A hard boy doesn’t care what you think of him. He does what he wants to do, and if you are part of that you had better be ready with your own clear intention, because if not he will carry you along with what he wants you to do, end of story. Hard boys make for good leaders - they lead from the front. Soft boys listen better: they are more empathetic, malleable and feel kinder, but they don’t lead or sell very well. If they do lead, it is from behind. Soft boys are too quickly convinced of your point of view. In the face of opposition, they fold like puppies to the pat.

This is all a bit silly I know -  but there is kernel of truth here. I am a soft boy, at least that has been my own self-image, although I am sure there’s a few people out there scoffing at my self-manufactured image. However, if I do now live in a hard boy’s mind, it is only through long experience. Hard boys are great sales people, but this has always been an epic struggle for me.
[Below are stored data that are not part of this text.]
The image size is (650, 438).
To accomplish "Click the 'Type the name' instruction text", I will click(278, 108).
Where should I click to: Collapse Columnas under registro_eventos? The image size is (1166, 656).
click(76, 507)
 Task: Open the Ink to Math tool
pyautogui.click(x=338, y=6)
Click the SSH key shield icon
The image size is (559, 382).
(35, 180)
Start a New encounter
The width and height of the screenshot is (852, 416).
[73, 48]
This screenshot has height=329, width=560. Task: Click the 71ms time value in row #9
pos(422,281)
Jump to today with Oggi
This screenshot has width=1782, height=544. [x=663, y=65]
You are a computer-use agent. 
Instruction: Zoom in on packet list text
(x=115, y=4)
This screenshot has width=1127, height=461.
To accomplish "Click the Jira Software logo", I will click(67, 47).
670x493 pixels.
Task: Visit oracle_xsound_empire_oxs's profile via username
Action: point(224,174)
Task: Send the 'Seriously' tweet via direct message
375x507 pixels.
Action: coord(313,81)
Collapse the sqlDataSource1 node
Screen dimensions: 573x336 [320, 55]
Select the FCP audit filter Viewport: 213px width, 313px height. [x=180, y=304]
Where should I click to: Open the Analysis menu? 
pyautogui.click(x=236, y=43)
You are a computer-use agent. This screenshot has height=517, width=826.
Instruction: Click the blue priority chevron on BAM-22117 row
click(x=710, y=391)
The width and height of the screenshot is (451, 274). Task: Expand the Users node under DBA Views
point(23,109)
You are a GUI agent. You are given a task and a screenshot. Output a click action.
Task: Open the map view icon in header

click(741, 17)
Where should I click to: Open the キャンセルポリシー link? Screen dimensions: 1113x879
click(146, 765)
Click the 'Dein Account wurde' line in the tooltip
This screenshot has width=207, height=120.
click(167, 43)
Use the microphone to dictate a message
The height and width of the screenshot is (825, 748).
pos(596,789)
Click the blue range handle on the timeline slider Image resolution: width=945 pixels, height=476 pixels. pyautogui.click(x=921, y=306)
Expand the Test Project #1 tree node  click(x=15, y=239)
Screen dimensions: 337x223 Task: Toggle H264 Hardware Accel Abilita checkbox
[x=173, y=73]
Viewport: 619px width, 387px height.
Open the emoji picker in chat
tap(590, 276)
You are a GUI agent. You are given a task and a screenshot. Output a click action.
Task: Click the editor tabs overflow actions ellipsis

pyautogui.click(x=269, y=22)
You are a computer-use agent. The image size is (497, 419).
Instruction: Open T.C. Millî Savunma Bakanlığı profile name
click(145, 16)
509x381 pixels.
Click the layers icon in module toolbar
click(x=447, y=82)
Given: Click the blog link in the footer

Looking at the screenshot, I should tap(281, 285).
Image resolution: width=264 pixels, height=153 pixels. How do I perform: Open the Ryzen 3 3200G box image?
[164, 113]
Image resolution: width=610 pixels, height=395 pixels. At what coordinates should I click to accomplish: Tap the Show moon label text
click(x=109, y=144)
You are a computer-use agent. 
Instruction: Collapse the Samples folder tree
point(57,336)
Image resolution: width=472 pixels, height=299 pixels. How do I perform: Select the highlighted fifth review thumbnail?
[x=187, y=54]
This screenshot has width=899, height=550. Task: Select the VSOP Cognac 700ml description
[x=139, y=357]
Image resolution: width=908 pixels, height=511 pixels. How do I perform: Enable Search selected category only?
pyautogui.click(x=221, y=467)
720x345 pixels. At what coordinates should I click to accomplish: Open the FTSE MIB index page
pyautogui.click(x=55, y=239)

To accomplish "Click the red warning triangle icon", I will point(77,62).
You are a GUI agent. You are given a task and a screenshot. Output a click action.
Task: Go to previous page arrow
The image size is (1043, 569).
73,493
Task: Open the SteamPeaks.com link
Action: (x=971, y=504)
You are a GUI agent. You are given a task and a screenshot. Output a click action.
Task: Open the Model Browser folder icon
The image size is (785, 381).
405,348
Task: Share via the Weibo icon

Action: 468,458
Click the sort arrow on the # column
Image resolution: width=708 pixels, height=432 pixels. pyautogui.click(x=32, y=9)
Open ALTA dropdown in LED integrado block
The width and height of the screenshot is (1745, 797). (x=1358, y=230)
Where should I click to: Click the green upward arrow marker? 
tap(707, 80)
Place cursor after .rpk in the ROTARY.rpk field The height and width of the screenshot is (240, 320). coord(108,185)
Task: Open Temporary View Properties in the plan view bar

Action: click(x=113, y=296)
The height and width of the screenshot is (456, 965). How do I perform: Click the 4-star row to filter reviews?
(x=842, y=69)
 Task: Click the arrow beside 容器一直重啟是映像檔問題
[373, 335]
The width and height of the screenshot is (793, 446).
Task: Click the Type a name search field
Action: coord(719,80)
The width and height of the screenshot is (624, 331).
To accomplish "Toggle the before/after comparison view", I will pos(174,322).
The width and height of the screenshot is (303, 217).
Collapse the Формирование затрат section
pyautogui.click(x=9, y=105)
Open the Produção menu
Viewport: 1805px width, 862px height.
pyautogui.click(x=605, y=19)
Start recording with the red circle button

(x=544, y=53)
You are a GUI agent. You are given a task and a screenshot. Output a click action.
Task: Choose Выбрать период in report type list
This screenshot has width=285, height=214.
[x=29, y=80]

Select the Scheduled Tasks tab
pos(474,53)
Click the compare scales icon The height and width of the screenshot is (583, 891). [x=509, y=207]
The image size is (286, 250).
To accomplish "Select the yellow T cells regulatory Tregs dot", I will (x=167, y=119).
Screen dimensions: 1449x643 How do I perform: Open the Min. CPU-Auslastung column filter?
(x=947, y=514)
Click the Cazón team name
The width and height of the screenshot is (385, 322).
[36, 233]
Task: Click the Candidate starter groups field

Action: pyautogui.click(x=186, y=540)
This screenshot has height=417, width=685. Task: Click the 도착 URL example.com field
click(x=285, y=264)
If you run your own Alexander Technique business, you’re gonna need the hard boy mind at some time. This is simply another way of expressing the point I have been making in my How To Sell You blog series.

What is the “hard” part all about? It is simply this: hard boys are not offended by anything you say about them. They have Teflon skins. It doesn’t make them better - in fact sociopaths share similar characteristics - but when it comes to sales they are always, 100% of the time better at it than the soft boys. So if you want to get better at sales, you better start wondering what makes a hard boy tick?

You could always ask my daughter I guess.

1 comment:

  1. Was FM a hard boy or a soft boy??